[Data extracted from a collection]

========================================================================

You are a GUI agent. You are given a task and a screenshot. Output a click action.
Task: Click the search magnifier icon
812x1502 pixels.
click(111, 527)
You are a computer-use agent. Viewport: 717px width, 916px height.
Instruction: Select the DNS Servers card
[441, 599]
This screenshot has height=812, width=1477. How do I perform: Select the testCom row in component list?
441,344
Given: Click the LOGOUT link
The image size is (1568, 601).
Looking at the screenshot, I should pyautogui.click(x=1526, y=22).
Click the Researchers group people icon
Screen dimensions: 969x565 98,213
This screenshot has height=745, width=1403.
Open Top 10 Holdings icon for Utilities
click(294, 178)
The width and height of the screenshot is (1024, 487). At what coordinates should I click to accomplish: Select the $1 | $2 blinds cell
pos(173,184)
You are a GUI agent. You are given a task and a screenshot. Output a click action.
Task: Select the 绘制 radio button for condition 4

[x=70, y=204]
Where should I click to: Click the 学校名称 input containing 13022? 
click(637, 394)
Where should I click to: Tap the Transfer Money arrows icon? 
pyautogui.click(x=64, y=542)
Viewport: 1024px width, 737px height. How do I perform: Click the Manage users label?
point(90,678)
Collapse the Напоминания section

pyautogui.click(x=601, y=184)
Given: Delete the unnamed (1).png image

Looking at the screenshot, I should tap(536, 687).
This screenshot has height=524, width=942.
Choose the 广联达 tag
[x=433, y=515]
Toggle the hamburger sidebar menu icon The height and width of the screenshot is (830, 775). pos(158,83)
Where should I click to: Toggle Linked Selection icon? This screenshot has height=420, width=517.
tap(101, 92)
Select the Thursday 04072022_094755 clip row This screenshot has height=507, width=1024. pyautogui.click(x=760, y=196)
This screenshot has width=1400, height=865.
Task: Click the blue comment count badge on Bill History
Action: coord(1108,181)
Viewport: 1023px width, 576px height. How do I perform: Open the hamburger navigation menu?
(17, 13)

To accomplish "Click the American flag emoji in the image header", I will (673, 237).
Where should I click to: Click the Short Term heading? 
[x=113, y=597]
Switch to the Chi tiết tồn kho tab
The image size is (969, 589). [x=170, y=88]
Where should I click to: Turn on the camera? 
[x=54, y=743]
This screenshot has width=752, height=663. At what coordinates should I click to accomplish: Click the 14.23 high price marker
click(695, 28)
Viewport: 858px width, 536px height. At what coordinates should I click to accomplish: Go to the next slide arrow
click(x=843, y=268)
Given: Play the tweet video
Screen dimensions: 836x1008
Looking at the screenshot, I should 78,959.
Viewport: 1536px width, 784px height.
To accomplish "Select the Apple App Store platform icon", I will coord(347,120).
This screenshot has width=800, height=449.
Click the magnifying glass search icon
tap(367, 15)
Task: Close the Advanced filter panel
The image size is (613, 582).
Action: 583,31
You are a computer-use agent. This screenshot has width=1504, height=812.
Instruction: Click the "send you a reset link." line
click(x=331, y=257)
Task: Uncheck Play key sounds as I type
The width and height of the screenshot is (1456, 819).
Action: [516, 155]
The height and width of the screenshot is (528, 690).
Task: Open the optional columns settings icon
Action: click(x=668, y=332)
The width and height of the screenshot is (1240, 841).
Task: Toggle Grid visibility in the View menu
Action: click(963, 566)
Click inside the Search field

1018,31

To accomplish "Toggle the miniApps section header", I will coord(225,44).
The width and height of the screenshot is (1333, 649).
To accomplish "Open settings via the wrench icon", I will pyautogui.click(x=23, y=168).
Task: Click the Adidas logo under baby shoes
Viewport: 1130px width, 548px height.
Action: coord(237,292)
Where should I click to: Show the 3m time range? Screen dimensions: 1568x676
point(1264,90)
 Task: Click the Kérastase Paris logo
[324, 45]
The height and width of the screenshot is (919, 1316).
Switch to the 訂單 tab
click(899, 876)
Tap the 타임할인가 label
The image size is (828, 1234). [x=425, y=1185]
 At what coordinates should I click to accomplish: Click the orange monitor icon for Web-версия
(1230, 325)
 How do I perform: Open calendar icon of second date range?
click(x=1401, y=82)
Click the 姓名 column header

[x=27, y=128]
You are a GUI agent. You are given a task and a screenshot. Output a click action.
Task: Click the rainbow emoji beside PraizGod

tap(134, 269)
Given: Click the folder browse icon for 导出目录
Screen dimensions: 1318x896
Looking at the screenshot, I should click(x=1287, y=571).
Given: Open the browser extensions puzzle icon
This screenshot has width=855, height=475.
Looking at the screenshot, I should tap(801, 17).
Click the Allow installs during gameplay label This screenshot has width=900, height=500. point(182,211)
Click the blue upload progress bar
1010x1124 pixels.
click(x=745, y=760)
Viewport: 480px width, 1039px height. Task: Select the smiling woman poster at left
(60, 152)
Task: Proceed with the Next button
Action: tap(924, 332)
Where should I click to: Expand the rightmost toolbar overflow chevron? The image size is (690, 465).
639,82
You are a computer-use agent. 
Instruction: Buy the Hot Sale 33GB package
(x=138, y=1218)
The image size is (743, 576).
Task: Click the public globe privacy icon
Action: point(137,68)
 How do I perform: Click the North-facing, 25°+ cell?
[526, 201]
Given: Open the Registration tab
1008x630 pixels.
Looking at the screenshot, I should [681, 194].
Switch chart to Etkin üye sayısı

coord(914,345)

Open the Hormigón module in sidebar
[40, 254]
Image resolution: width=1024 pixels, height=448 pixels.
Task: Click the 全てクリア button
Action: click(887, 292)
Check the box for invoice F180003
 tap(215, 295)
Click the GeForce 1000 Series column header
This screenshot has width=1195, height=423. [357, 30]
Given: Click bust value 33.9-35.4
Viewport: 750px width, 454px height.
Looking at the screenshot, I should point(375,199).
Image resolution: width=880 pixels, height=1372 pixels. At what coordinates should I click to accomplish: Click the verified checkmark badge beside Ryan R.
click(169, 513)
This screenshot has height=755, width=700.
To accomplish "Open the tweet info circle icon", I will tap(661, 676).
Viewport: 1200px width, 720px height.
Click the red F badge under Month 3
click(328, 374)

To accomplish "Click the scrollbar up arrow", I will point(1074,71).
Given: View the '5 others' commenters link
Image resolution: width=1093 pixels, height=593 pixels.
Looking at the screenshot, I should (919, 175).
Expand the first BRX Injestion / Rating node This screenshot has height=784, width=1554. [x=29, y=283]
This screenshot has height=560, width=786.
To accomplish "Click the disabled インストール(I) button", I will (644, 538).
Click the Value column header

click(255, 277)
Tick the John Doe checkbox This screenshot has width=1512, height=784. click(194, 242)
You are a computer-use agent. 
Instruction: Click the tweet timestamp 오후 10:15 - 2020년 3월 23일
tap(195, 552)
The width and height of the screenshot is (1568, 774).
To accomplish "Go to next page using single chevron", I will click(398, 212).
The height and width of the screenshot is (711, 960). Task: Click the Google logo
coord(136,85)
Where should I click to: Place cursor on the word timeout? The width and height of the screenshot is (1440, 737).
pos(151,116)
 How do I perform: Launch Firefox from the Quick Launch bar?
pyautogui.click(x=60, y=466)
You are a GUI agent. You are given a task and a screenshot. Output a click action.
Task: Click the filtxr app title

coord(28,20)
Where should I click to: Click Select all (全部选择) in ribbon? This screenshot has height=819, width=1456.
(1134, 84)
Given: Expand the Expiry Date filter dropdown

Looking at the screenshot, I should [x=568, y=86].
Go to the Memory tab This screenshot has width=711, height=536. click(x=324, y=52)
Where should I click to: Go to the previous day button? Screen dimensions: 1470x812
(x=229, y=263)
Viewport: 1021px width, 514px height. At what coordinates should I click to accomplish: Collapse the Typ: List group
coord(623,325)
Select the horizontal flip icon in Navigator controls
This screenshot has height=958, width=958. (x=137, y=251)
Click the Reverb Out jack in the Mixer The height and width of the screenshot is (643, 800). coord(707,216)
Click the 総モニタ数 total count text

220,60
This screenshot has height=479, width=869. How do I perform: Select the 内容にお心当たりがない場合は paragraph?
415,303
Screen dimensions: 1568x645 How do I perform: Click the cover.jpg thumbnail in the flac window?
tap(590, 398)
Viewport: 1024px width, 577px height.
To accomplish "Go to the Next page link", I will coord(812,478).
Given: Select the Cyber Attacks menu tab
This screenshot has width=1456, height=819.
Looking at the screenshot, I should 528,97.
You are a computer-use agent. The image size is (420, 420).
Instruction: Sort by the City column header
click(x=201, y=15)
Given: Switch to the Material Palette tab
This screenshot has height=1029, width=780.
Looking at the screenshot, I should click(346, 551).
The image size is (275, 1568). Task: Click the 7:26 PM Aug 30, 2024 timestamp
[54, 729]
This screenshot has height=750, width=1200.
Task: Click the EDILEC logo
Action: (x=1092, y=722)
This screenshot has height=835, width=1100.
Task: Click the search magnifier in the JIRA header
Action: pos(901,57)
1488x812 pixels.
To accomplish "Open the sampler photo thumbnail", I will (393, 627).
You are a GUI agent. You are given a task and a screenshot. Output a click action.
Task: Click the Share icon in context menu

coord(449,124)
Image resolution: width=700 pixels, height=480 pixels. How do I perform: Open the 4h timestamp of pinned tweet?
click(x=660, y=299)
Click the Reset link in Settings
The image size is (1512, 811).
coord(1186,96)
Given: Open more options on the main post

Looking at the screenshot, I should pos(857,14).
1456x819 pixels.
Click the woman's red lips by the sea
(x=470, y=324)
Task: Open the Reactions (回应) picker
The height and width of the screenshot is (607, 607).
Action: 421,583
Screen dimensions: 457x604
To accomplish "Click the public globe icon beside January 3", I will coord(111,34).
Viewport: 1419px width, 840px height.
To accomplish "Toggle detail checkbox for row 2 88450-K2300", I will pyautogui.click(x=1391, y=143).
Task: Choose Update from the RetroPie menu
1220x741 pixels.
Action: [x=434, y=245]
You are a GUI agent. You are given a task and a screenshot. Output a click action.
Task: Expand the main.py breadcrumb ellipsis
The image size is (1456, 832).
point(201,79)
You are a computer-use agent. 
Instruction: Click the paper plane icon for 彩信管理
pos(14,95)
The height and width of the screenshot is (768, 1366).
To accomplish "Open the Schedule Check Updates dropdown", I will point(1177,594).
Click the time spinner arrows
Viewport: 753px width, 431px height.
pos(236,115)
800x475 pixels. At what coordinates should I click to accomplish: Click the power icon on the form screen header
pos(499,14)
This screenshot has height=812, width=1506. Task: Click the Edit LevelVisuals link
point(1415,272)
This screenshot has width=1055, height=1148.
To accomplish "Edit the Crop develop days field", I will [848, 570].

========================================================================

Task instructions
Quote the material word for word, starting at the line that contains "You are a computer-use agent. The" and ending at the line that contains "I will point(1177,594).", with both of those lines included.

Written reply
You are a computer-use agent. The image size is (420, 420).
Instruction: Sort by the City column header
click(x=201, y=15)
Given: Switch to the Material Palette tab
This screenshot has height=1029, width=780.
Looking at the screenshot, I should click(346, 551).
The image size is (275, 1568). Task: Click the 7:26 PM Aug 30, 2024 timestamp
[54, 729]
This screenshot has height=750, width=1200.
Task: Click the EDILEC logo
Action: (x=1092, y=722)
This screenshot has height=835, width=1100.
Task: Click the search magnifier in the JIRA header
Action: pos(901,57)
1488x812 pixels.
To accomplish "Open the sampler photo thumbnail", I will (393, 627).
You are a GUI agent. You are given a task and a screenshot. Output a click action.
Task: Click the Share icon in context menu

coord(449,124)
Image resolution: width=700 pixels, height=480 pixels. How do I perform: Open the 4h timestamp of pinned tweet?
click(x=660, y=299)
Click the Reset link in Settings
The image size is (1512, 811).
coord(1186,96)
Given: Open more options on the main post

Looking at the screenshot, I should pos(857,14).
1456x819 pixels.
Click the woman's red lips by the sea
(x=470, y=324)
Task: Open the Reactions (回应) picker
The height and width of the screenshot is (607, 607).
Action: 421,583
Screen dimensions: 457x604
To accomplish "Click the public globe icon beside January 3", I will coord(111,34).
Viewport: 1419px width, 840px height.
To accomplish "Toggle detail checkbox for row 2 88450-K2300", I will pyautogui.click(x=1391, y=143).
Task: Choose Update from the RetroPie menu
1220x741 pixels.
Action: [x=434, y=245]
You are a GUI agent. You are given a task and a screenshot. Output a click action.
Task: Expand the main.py breadcrumb ellipsis
The image size is (1456, 832).
point(201,79)
You are a computer-use agent. 
Instruction: Click the paper plane icon for 彩信管理
pos(14,95)
The height and width of the screenshot is (768, 1366).
To accomplish "Open the Schedule Check Updates dropdown", I will point(1177,594).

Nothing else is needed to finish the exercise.